Many of us know that in order for a Web application to improve, it’s often a good idea to run A/B experiments: Given enough visitors to a site, you can present different versions to users, and see which one is most effective. This technique is just one way in which you can conduct online experiments. How can we control these experiments, and thus learn more from the results? What sorts of experiments can we run? What sorts of experiments have companies successfully used in the last few years?

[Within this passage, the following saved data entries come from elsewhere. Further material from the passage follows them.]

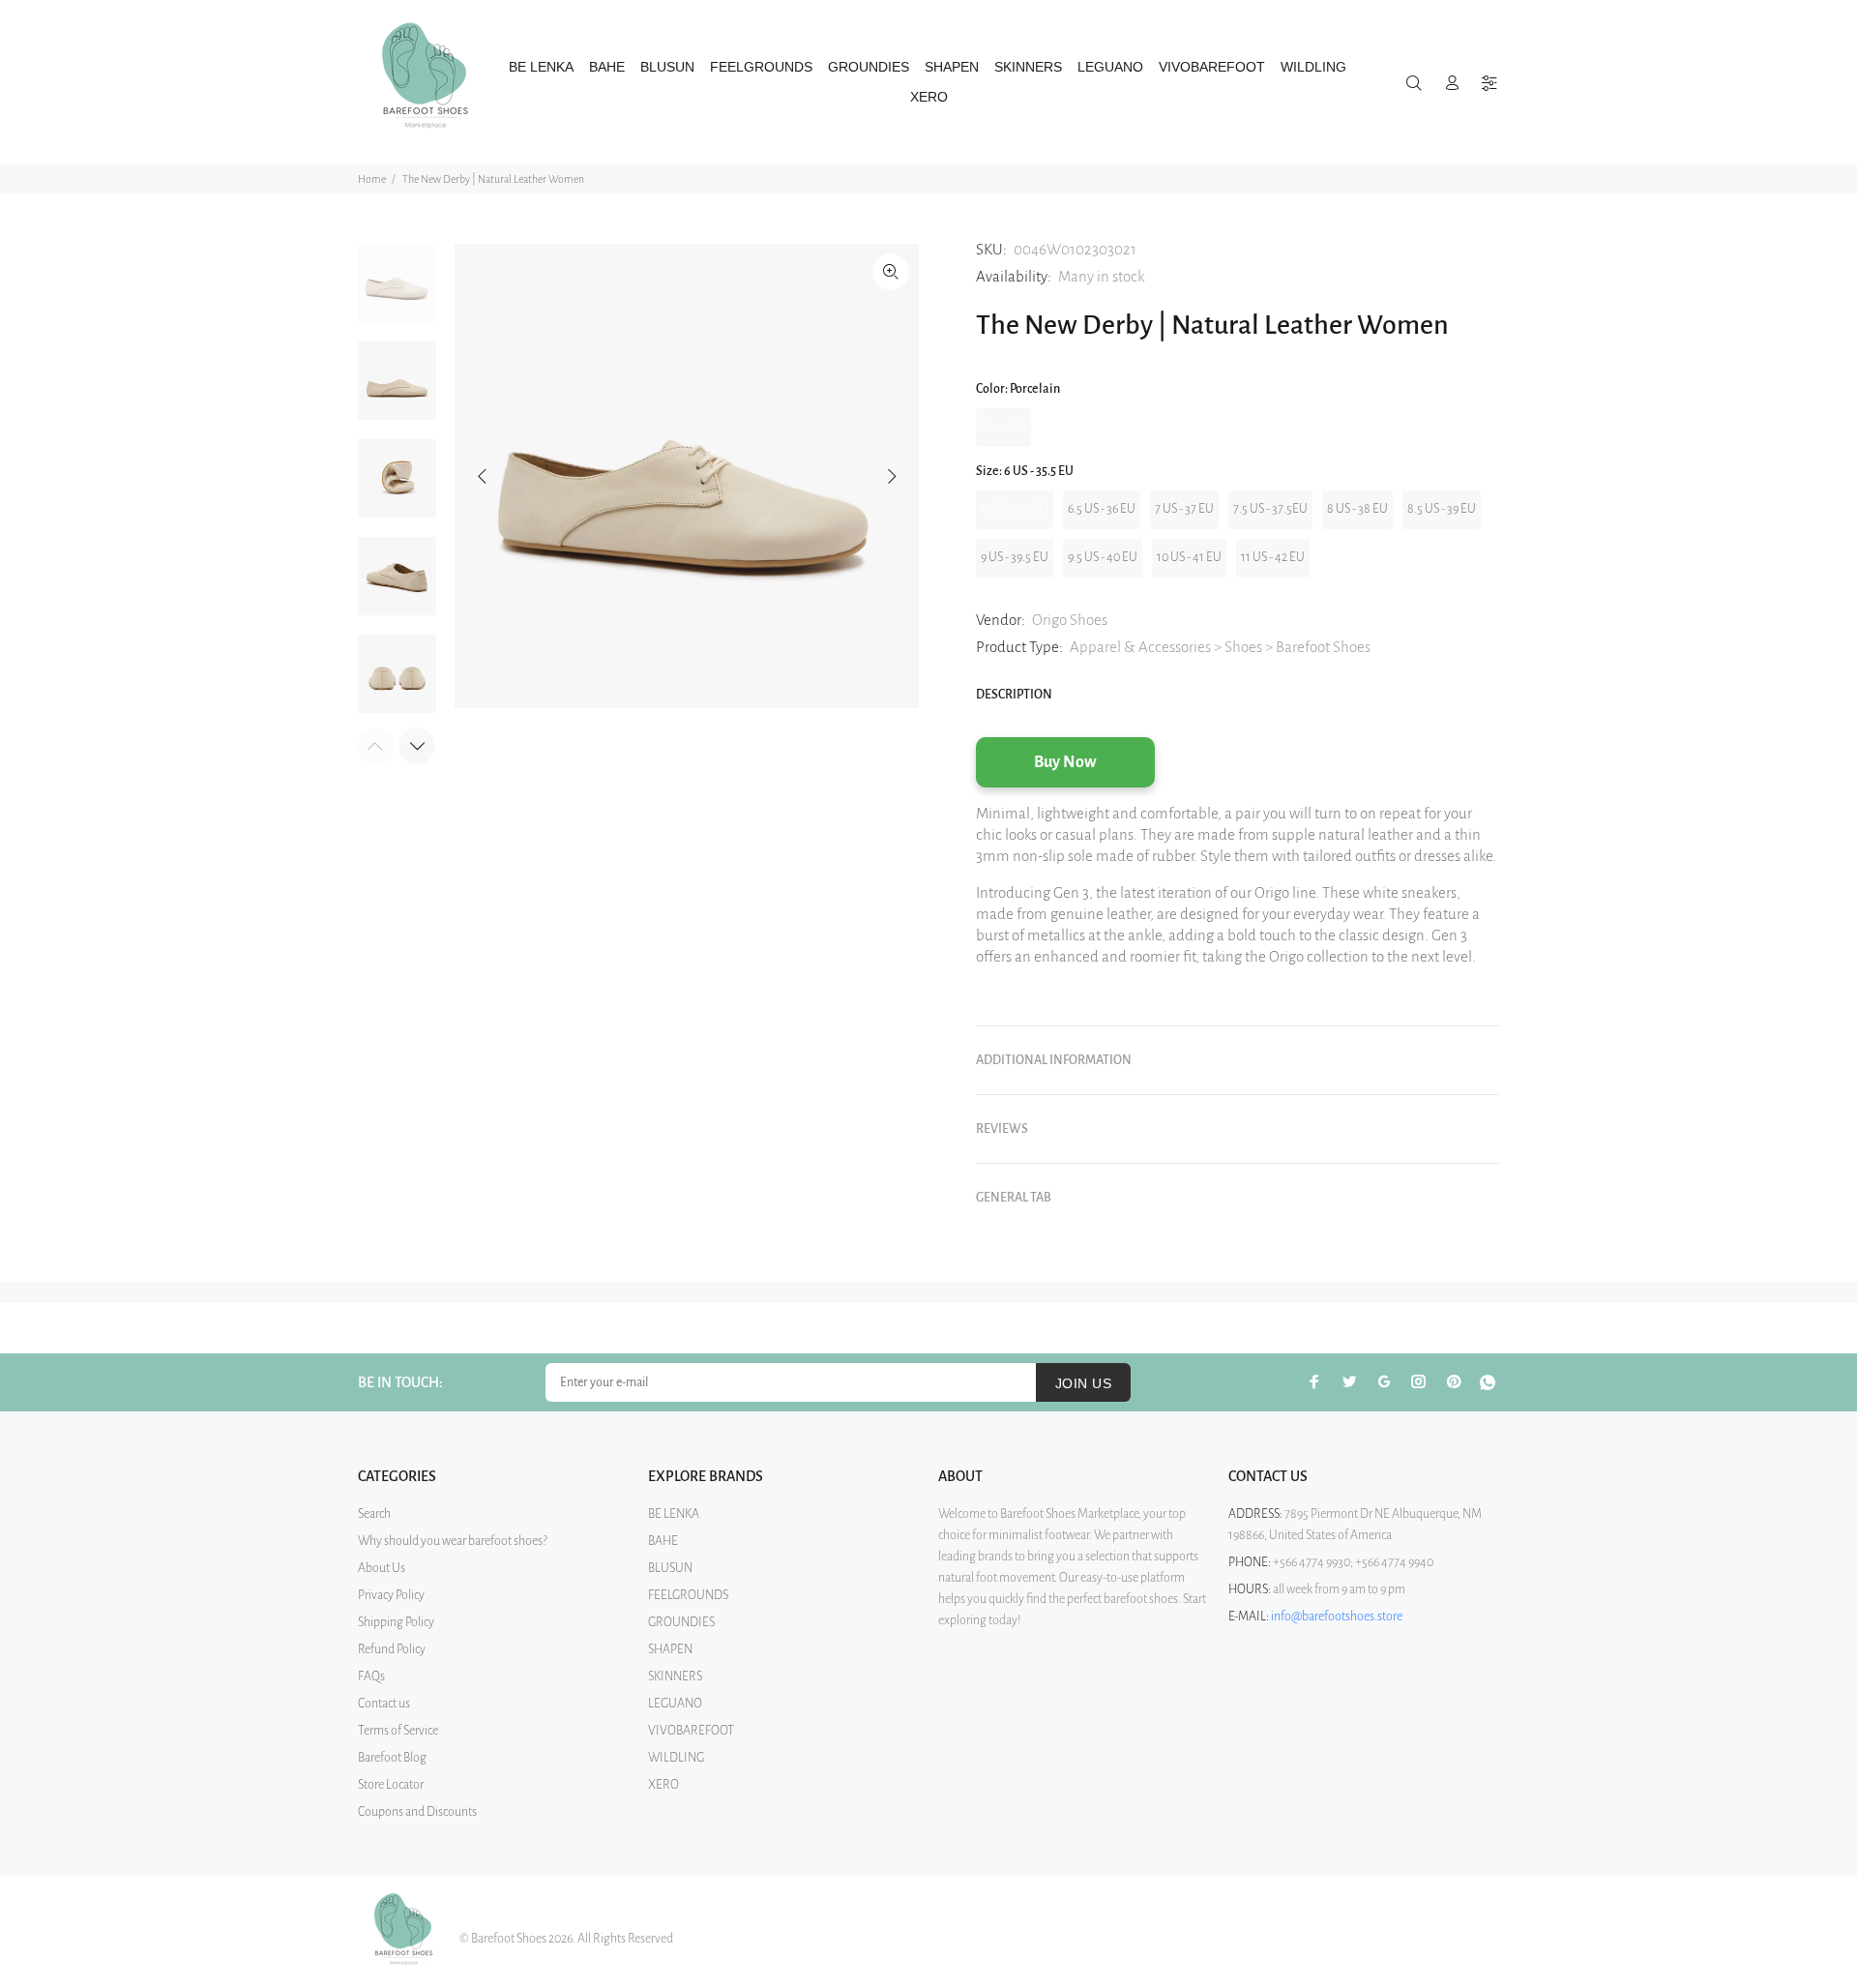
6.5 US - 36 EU (1101, 509)
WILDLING (676, 1758)
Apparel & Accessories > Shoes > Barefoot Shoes (1220, 646)
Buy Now (1065, 762)
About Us (381, 1568)
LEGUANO (675, 1703)
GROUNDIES (681, 1622)
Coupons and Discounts (417, 1812)
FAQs (371, 1676)
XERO (663, 1785)
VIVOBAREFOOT (691, 1730)
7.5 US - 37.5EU (1270, 509)
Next (890, 476)
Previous (482, 476)
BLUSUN (670, 1568)
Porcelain (1003, 426)
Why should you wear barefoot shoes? (452, 1541)
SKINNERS (675, 1676)
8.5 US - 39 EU (1441, 509)
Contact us (384, 1703)
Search (374, 1514)
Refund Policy (392, 1649)
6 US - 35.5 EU (1014, 509)
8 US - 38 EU (1357, 509)
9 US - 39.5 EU (1014, 557)
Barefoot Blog (392, 1758)
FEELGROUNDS (688, 1595)
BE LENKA (673, 1514)
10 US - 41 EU (1189, 557)
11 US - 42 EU (1273, 557)
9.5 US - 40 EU (1102, 557)
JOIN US (1083, 1383)
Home (372, 179)
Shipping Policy (396, 1622)
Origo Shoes (1069, 619)
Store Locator (391, 1785)
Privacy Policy (391, 1595)
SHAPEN (670, 1649)
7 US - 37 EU (1184, 509)
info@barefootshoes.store (1336, 1616)
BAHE (663, 1541)
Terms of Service (398, 1730)
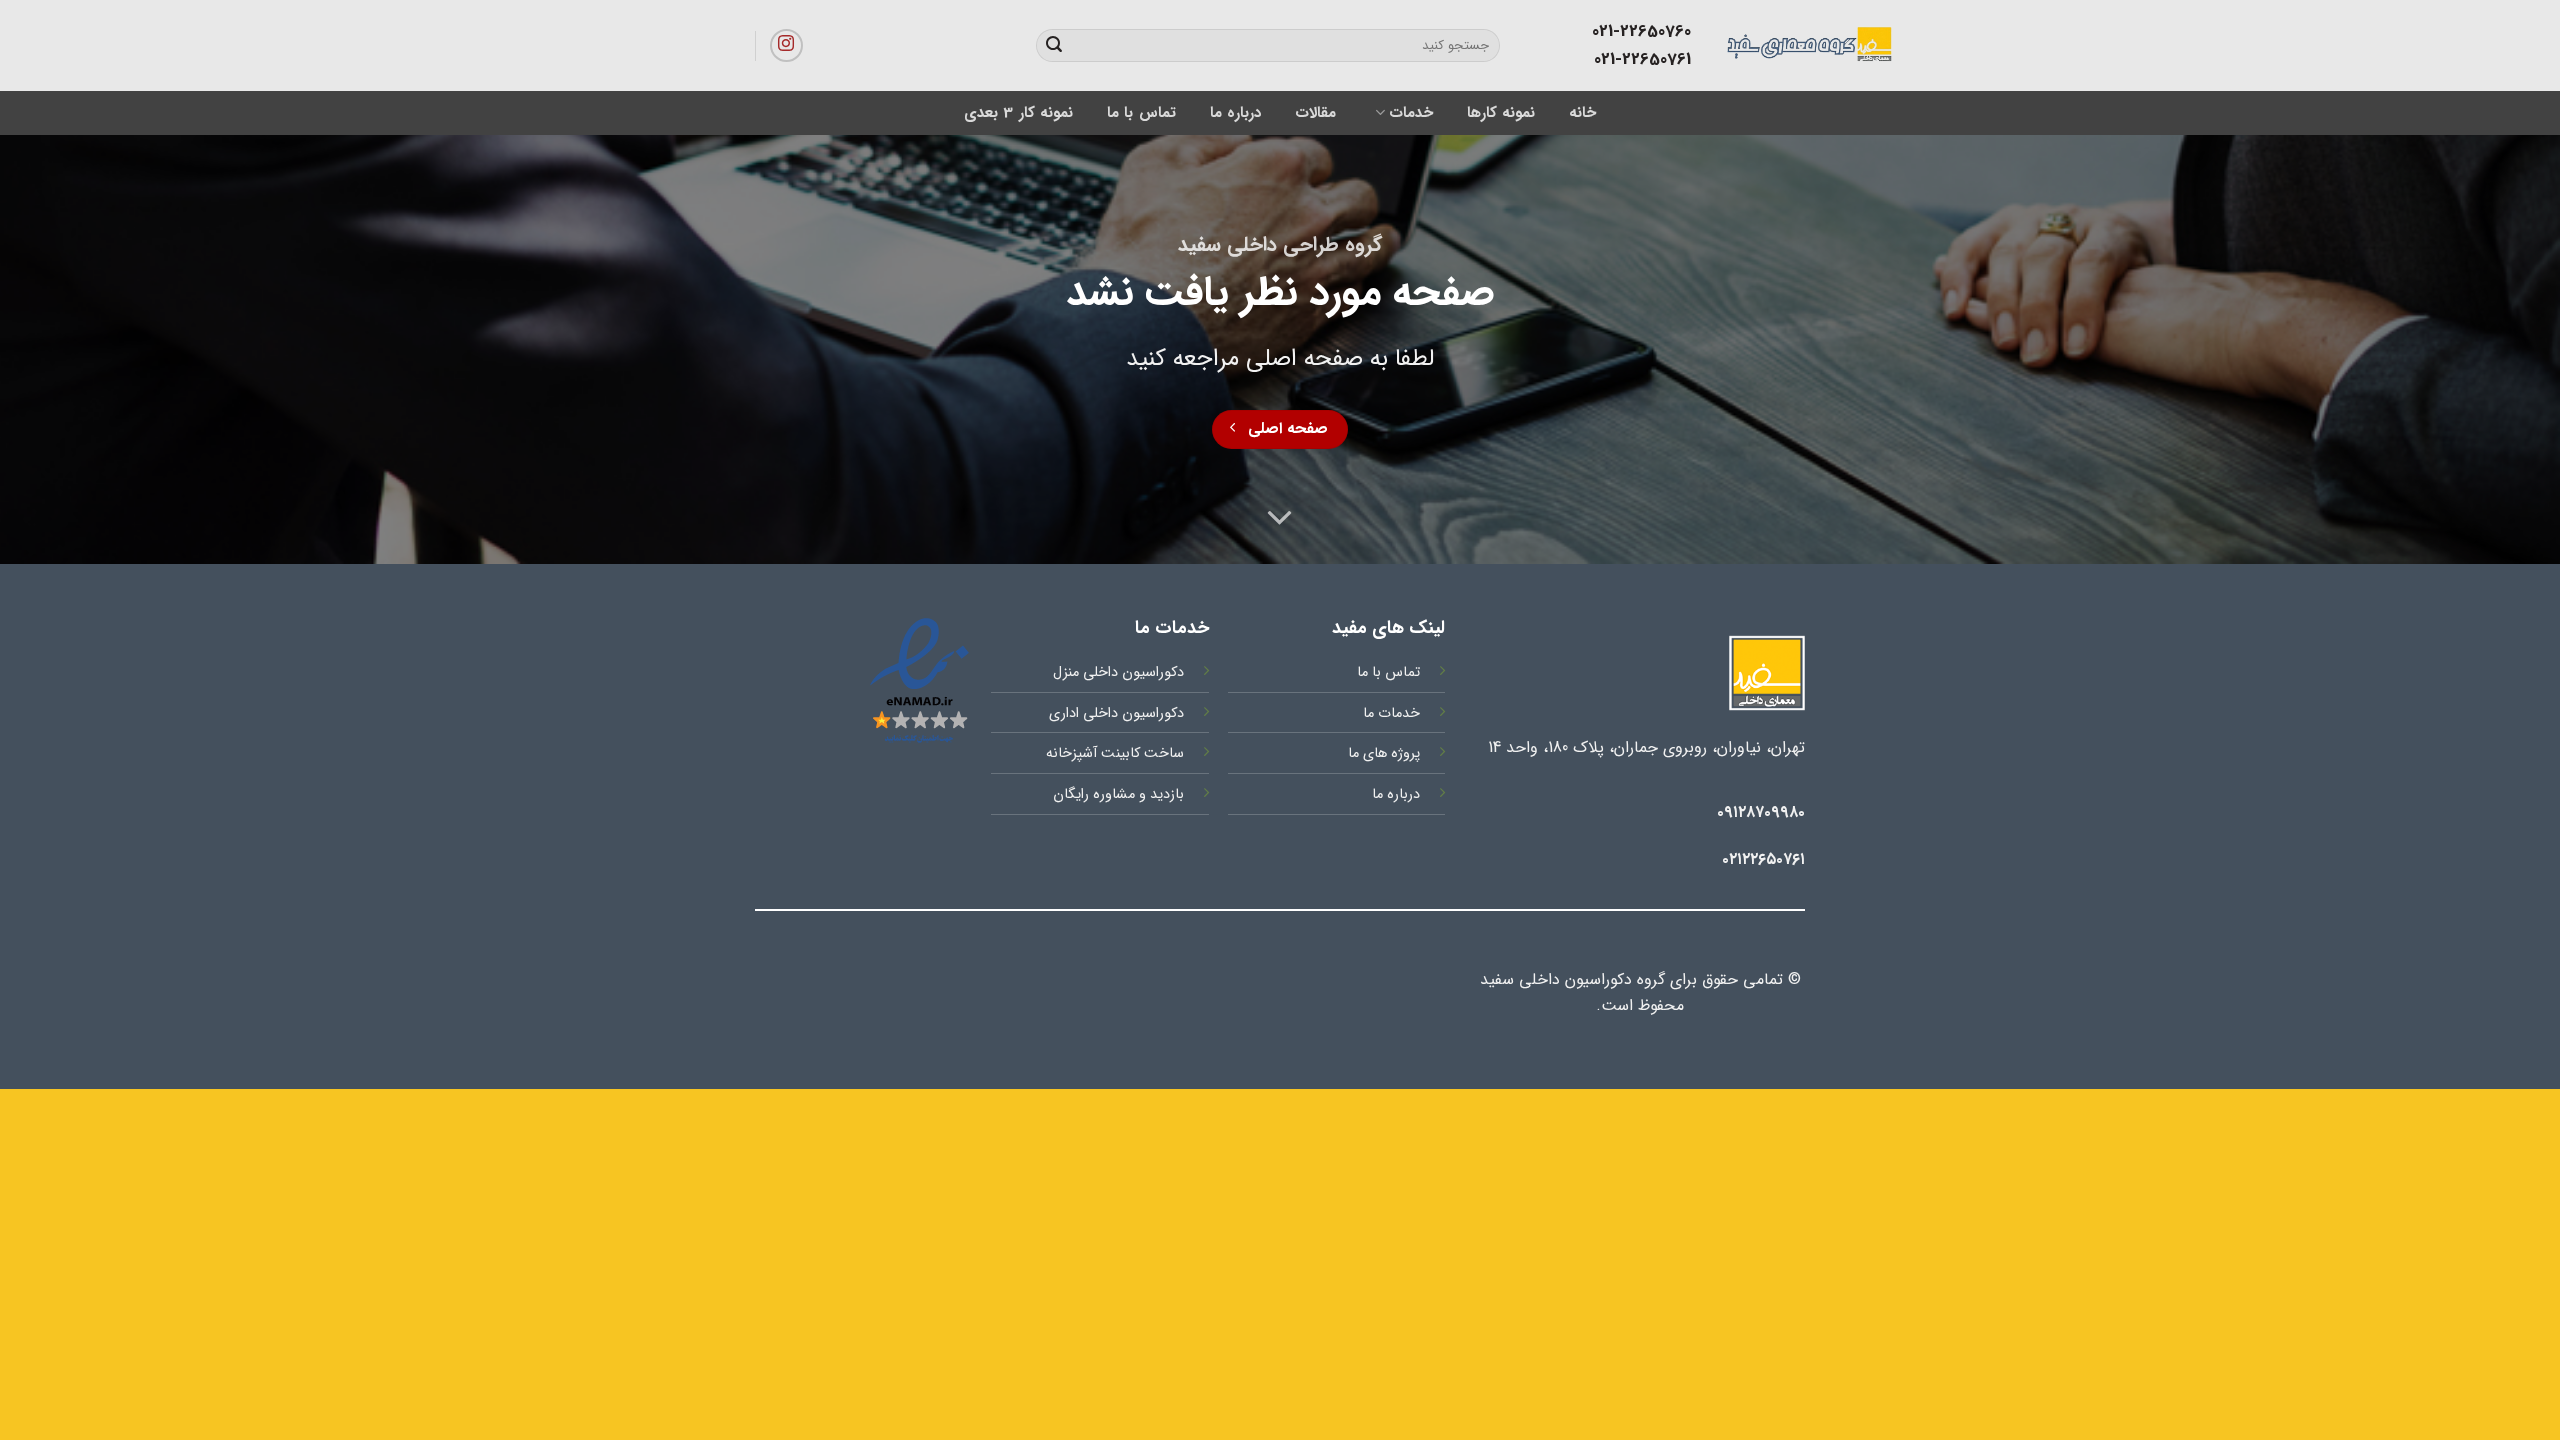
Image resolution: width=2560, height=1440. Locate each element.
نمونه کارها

In this talk, Ronny Kohavi describes the history of controlled experiments, and of online controlled experiments, and provides examples of how they have helped to improve a number of businesses. He also gives us hints for how to create our own experiments, and how to make those provide us with powerful and useful results.
Python‘s speed is often good enough for many purposes. But in some cases, you really wish that you could run your Python code at C-language speed. You could always write a Python extension in C, but if you’re not a fluent C programmers, then that’s not really an option. Plus, you’d lose all of the Python expressiveness that you already enjoy. Enter Cython, which translates your Python into C — and then provides you with a Python library that you can import into your Python code. In this talk, Stefan Behnel introduces Cython, demonstrates what it can do, and describes how it can fit into a Python development shop aiming to increase execution performance while working in a Python (and Python-like) environment.
Data science is all about finding insights in large data sets. In many cases, these insights are easier to find, or at least more persuasive, when they are visualized. A number of graphics libraries exist in the data-science world, some of which are written in Python. In this talk, Brian Van de Ven introduces Bokeh, a visualization library for Python that works with other elements of the SciPy stack to create beautiful charts and graphs. Bokeh goes further than other libraries, in that it not only produces static images, but also dynamic visualizations in which someone can explore the data.
Instagram is a huge Web application, and has needed to scale very rapidly. In this talk, Rodrigo Schmidt asks the questions: What do you scale, how do you scale, and why do you even need to scale? You can’t scale everything at once, so how do you prioritize which things should be scaled first? How can you grow from a Web application to a mix of Web and mobile users?
Nearly every server program produces logs — and while they’re often useful for debugging, they can be even more useful in helping to understand, review, and gain insights into the nature of your software and users. In this talk, Britta Weber describes the “ELK stack,” consisting of Elasticsearch + logstash + kibana, three open-source tools which can work together to provide useful insights from your logfiles.
Data science is a growing discipline; there are so many techniques, data sets, and people in the field that it’s increasingly hard to keep track of what is happening. In this talk, Anthony Goldbloom describes the sorts of data sets that Kaggle (his company) has been publishing as part of its data-science contests, aimed at crowdsourcing solutions. If you’re interested in how data science techniques are being used to solve problems, or are trying to understand just where and how data science methods differ from others, this talk should be of interest.